Google Travel? Company rumored to be entering the airfare search business
byMay 6th 2010 7:30PM
Watch out Orbitz and Expedia, Google wants a piece of the travel turf. The ambitious search engine company is "in talks" to fork over $1 billion for ITA Software, which makes the same software that Bing and Kayak use to track airfares online, according to USA Today.
Obviously, the talk has the travel industry abuzz. The entrance of a behemoth like Google would bring tough name-brand competition to the business of hunting down budget-priced plane tickets. With the software, Google would be able to offer the same point-and-click fare searches when users punch in destinations and dates of departure. Currently, such a search on Google results in links to other booking sites.
Google, of course, would benefit handsomely if it follows through on the purchase. Consumers would be spending more time on its site and using its applications, thereby making the company's advertisers happy and willing to spend more.

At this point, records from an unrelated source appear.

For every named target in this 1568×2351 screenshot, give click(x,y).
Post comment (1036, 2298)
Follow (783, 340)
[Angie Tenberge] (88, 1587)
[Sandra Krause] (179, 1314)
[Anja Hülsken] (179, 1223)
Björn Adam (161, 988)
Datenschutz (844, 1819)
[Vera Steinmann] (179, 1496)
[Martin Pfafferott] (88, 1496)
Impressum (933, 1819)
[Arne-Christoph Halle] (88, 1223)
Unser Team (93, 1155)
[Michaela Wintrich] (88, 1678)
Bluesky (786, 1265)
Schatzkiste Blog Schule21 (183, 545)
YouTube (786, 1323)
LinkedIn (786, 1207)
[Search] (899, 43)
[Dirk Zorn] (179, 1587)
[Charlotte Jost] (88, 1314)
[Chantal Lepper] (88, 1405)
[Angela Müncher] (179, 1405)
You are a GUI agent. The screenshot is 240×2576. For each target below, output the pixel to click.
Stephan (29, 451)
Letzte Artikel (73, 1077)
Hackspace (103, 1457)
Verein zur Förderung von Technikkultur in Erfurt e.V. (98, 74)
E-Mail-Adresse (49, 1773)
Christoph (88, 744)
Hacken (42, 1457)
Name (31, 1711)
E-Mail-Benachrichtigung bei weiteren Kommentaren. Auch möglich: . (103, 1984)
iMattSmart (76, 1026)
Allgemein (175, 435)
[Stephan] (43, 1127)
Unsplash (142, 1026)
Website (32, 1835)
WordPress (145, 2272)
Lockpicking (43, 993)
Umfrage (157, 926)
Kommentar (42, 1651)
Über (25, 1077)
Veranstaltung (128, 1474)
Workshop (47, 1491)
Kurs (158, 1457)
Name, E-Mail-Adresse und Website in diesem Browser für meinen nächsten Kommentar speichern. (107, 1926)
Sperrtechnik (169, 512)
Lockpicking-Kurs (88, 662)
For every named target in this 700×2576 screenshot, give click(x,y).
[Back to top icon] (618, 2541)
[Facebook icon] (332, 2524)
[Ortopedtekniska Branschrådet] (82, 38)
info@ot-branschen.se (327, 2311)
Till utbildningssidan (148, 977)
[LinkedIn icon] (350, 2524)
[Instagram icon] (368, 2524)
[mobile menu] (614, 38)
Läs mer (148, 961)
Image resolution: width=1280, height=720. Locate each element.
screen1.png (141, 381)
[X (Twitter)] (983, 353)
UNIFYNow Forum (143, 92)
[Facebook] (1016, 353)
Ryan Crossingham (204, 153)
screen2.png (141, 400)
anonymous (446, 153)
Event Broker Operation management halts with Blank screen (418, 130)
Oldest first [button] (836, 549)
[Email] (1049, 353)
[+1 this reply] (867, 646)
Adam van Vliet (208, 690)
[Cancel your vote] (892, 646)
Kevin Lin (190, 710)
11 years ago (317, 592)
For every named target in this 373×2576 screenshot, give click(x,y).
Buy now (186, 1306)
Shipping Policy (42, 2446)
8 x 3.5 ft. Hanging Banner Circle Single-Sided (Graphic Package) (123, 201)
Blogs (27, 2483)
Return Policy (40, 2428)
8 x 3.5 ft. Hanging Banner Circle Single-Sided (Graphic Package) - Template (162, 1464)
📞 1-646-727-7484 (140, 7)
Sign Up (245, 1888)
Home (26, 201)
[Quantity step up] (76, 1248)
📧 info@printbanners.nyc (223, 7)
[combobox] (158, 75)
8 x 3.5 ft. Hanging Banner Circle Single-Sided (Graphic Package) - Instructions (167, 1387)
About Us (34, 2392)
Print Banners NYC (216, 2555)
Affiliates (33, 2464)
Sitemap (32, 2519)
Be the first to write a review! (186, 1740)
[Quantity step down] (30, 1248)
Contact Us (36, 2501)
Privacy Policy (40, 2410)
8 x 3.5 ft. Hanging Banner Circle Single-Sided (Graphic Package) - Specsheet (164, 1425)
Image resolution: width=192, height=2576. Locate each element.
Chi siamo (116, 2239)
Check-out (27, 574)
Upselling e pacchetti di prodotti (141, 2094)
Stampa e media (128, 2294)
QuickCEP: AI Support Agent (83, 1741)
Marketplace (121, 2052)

Yet, industry analysts told USA Today that Google will likely stop short of offering actual bookings in order not to alienate the travel reservation sites that currently generate a nice chunk of advertising revenue for the company. After all, why kill the golden goose?
On the other hand, sites like Kayak, which do not take reservations, could be in for a fight. Google could combine its global map function and aggregated air bargains into a snazzy presentation so viewers can see all cheap flights departing from their local airport, the newspaper reported. And given its vast database and search capabilities, Google could also produce a more comprehensive itinerary organizer than anything out there.One analyst told AOL that Google could potentially cut into the business of booking sites such as Expedia, too. If Google's fare search were as effective as many believe it could be, consumers might shop on Google for the flights, then contact the airlines directly. The cheapest flights are often provided by individual airlines but finding them is time-consuming.
"You might find people sidestepping the online booking companies," said B. Starr McMullen, an Oregon State University economics professor who specializes in the transportation industry.
It should be noted that Google's reported desire to acquire the aforementioned billion-dollar ITA Software is still just talk (well, Google isn't talking). But it makes sense. Anything to keep you clicking in the Google environment means more profits for Google -- and that can make up for a billion-dollar purchase in no time.